Assigned task >> Reproduce the tail of the data exactly. It starts at the line containing "wind power (82, 753)" and runs to the last line.

[Collected data entries]
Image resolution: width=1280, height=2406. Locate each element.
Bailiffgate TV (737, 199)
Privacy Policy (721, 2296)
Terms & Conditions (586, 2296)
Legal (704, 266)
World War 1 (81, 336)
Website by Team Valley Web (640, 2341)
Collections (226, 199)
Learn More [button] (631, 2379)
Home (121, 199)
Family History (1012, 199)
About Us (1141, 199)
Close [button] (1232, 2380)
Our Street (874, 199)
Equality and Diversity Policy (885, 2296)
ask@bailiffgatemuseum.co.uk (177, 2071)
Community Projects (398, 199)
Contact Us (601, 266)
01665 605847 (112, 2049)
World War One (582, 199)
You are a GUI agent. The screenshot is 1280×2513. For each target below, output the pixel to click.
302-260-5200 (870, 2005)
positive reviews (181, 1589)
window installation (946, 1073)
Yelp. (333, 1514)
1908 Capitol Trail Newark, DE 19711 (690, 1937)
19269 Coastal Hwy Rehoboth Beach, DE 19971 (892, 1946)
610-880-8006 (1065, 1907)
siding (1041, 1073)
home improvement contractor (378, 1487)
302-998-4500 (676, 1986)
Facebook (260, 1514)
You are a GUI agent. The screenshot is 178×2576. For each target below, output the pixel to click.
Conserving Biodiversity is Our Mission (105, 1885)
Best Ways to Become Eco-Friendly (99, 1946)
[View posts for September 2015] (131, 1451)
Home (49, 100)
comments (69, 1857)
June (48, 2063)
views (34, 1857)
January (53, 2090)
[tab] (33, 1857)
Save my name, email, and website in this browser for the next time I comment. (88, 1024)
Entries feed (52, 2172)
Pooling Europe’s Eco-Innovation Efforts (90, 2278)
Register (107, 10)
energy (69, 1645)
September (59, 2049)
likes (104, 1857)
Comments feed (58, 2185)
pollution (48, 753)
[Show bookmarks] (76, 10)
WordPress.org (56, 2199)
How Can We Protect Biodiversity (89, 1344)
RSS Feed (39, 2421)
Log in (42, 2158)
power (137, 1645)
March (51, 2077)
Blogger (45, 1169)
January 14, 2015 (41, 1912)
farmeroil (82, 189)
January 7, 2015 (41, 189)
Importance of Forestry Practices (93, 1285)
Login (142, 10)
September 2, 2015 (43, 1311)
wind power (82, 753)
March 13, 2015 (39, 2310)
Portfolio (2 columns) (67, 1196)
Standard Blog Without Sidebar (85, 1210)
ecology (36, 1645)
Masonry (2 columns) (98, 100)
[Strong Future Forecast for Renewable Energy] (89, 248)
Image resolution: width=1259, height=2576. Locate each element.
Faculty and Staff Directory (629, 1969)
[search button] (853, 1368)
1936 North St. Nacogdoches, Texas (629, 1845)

Output >>
wind power (82, 753)
March 13, 2015 (39, 2310)
Portfolio (2 columns) (67, 1196)
Standard Blog Without Sidebar (85, 1210)
ecology (36, 1645)
Masonry (2 columns) (98, 100)
[Strong Future Forecast for Renewable Energy] (89, 248)
Image resolution: width=1259, height=2576. Locate each element.
Faculty and Staff Directory (629, 1969)
[search button] (853, 1368)
1936 North St. Nacogdoches, Texas (629, 1845)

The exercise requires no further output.